EZ: While renewable energy is critical to the future of this country and the planet, for the most part – with the exception of geothermal energy – it is not available all of the time (at least not yet). Wind power only exists when the wind is blowing and solar energy only exists when the sun is shining. Electricity produced by fossil fuels such as natural gas is referred to as “dispatchable” since it is available 24/7. To achieve a future which is 100% renewable non-polluting energy, we must develop a way to store and dispatch energy from wind, solar and other sources when the power is needed. Battery technology appears to be the leading candidate, although fuel cells, compressed-air storage, hydrogen creation, pump storage, and a number of other budding technologies show promise. Fuel cell companies such as Bloom Energy are also doing some very exciting new things. We are also seeing battery storage included on many solar, and some wind, projects. As storage technology develops and becomes cheaper, storage will become part of all renewable energy projects. That will make renewable energy “dispatchable” and truly competitive with fossil fuels.
In addition to solving the “dispatchability” dilemma, the other area for growth will be international development of renewables. Even the oil-rich countries of the Middle East see renewables as a very cost-effective way to produce power and desalinate water. The 1160 megawatt Sweihan project in Abu Dhabi that I worked on is a prime example of this new growth in developed, oil-rich countries. However, developing countries are very hungry for power at affordable rates, so we will see a great deal of development of renewables in those countries, as well. The challenge, as with all power plants in developing counties, is how to finance the much-needed energy projects in those countries. Hopefully, as the technology continues to come down in cost, it will become more available to the developing parts of the globe.

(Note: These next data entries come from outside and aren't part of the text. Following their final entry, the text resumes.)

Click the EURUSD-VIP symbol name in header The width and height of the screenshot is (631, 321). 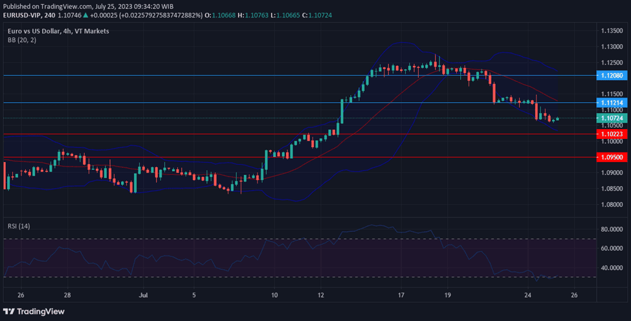click(22, 14)
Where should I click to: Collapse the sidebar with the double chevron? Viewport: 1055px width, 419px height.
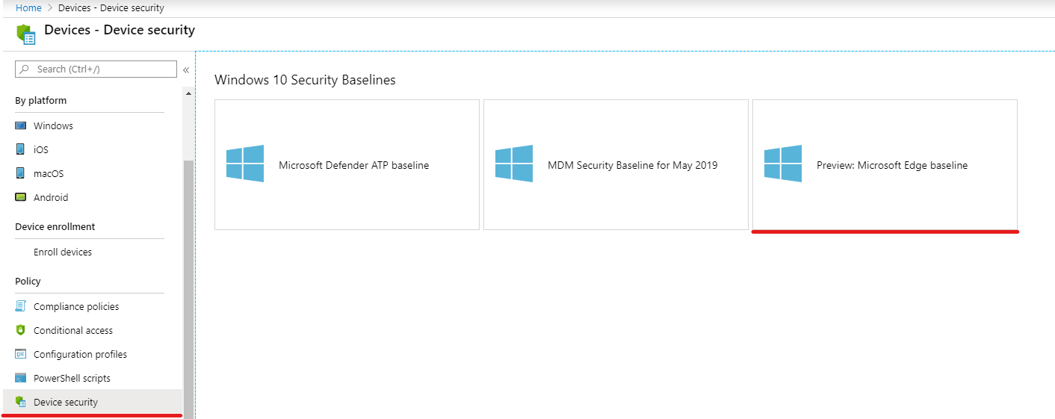(186, 69)
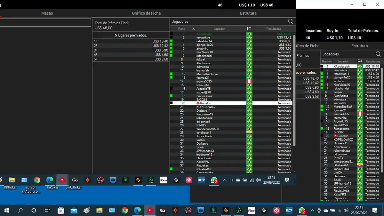Open Microsoft Store from the taskbar

point(61,211)
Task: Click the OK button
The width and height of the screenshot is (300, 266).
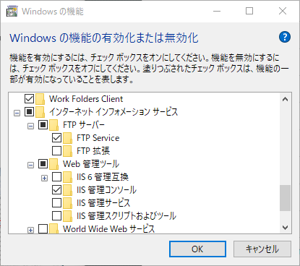Action: [197, 249]
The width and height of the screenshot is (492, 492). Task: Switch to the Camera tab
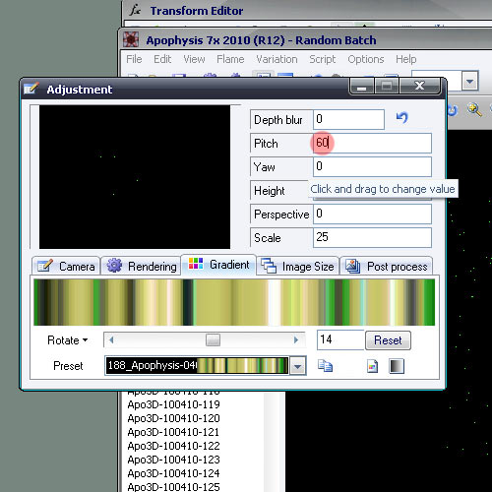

Domestically, I believe we will continue to see a healthy growth in both wind and solar, even after the federal tax credits expire or are significantly reduced over the next 4 to 5 years. We are starting to see growth in off-shore wind to be located in the waters off of the eastern seaboard, and it could be employed off the coast of northern California and Oregon as well. Off-shore wind has been installed extensively in Europe over the past 15 years and has the additional advantages of consistent, strong winds, the ability to use larger machines and the ability to run power cables underwater to large coastal cities. Other technologies including those which can solve other social problems, such as producing power from animal waste, continue to develop and improve. Looking ahead, I think the next 35 years in renewable power could be just as interesting and rewarding as my past 35.